Monday, June 11, 2012

i'm gone, but then, i'm not gone*

When somebody dies, it is really tough.  Suddenly they have just been extinguished from your life.  Especially if it was an unexpected death, it is really hard to swallow that they aren't coming back.  

My Papa (my mom's dad) passed away September 4th, 2009 from a heart attack.  He was my hero.  He was always there for me.  When Luke and I got married in January of 2008 we lived in my grandparent's basement for about 5 months until we got a house of our own.  I am so thankful for that small window that we got to spend a lot of time with him before he passed.  Looking back that time is so precious.  I'd give up my house to go back to that time and just live with him again.

Records of finding words and elements:
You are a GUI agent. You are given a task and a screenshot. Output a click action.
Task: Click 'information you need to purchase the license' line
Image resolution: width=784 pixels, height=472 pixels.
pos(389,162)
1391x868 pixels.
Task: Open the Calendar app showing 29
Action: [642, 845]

[Directive 1] In the blog post about losing Papa, how long did the writer and Luke live in the grandparents' basement?
[Directive 2] Repeat the part of the blog post about losing Papa starting with "My Papa (my" and going on through "with him again.".

[Task response 1] About 5 months.

[Task response 2]
My Papa (my mom's dad) passed away September 4th, 2009 from a heart attack.  He was my hero.  He was always there for me.  When Luke and I got married in January of 2008 we lived in my grandparent's basement for about 5 months until we got a house of our own.  I am so thankful for that small window that we got to spend a lot of time with him before he passed.  Looking back that time is so precious.  I'd give up my house to go back to that time and just live with him again.